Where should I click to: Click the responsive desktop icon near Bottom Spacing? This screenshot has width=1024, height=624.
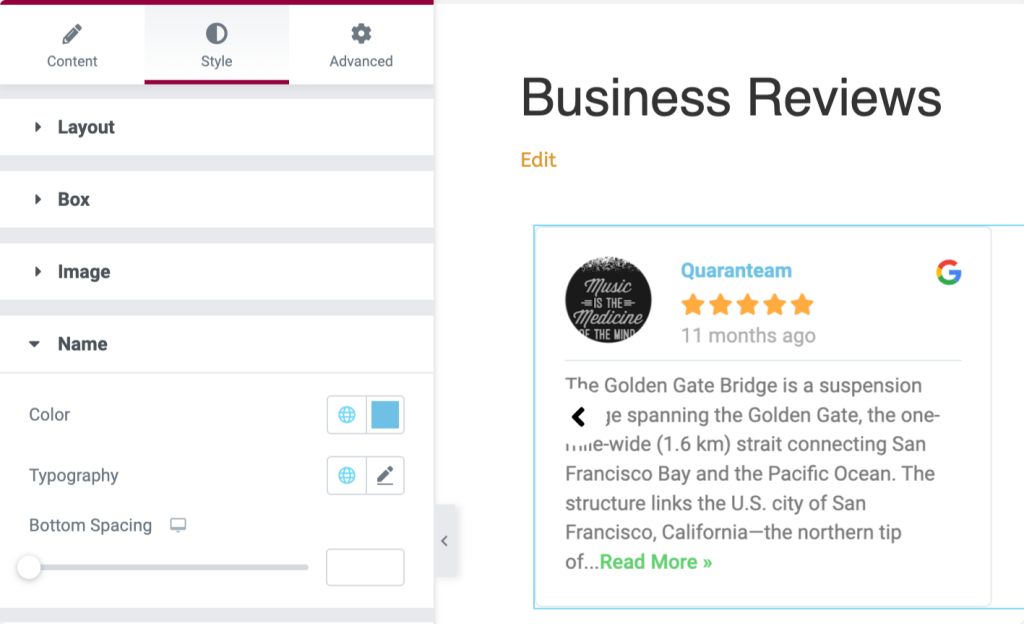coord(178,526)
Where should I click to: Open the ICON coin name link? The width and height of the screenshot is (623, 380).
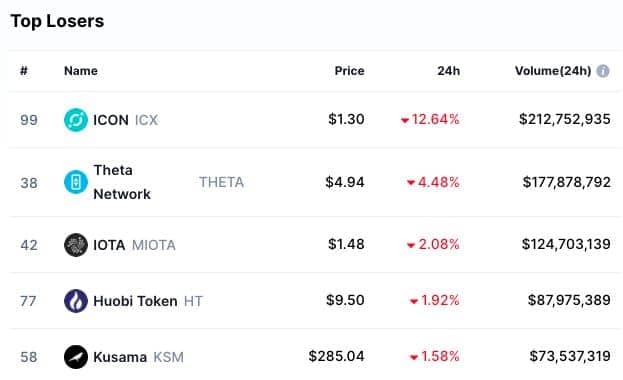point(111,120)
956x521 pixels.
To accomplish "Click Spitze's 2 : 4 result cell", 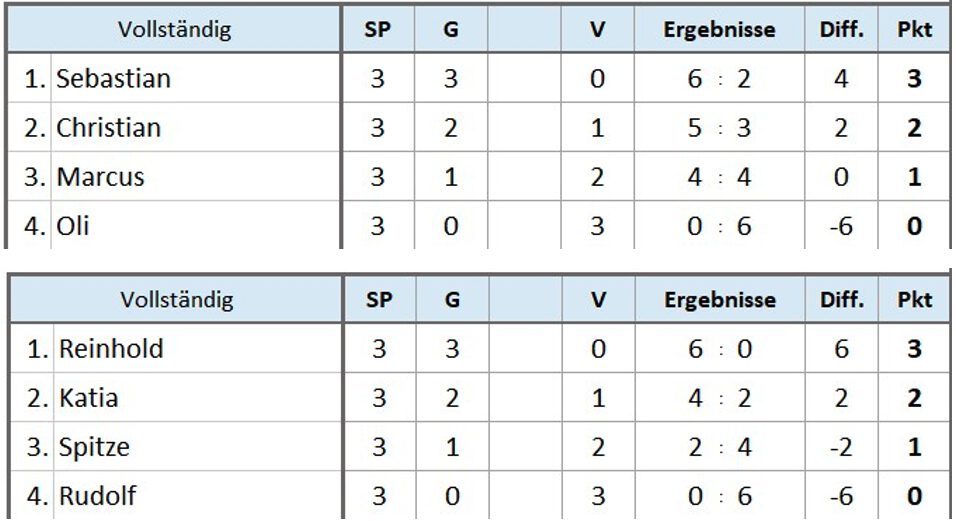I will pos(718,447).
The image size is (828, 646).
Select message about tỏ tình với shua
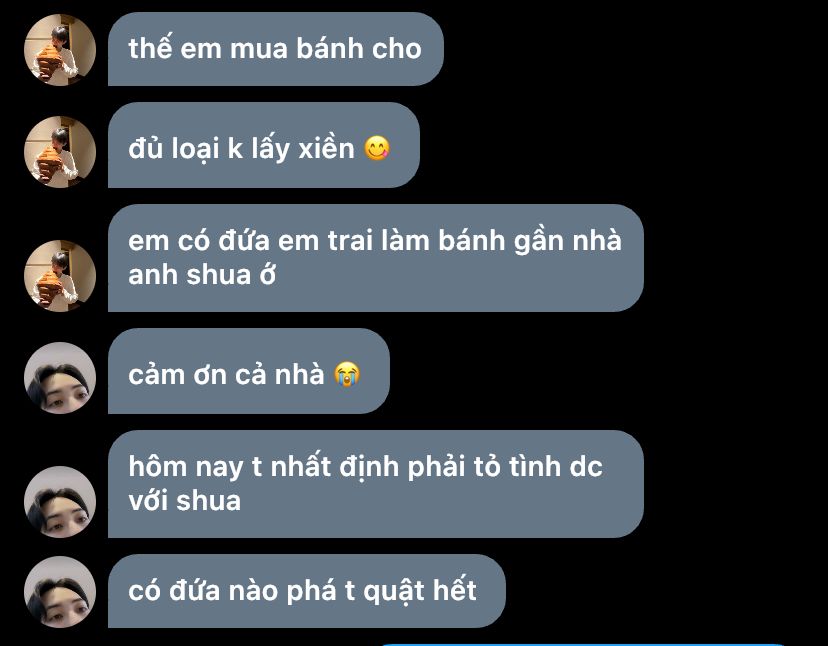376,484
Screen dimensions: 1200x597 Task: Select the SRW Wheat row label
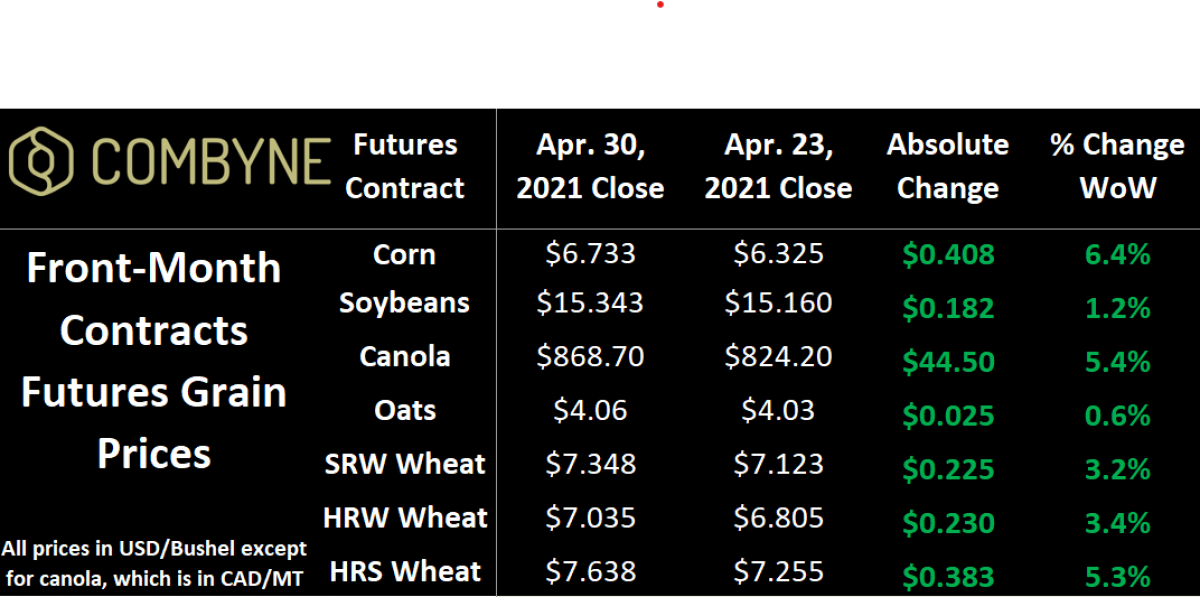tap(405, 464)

### WRITTEN EXERCISE:
Shift every coordinate in the answers by -128 and write out again the lines of the records from the one containing "The image size is (828, 646)." through the end of the records, inclusive, with the requests kept. Leave the pictures out.

### RESPONSE TO THIS TASK:
The image size is (828, 646).
Select message about tỏ tình với shua
248,356
Screen dimensions: 1200x597 Task: Select the SRW Wheat row label
tap(277, 336)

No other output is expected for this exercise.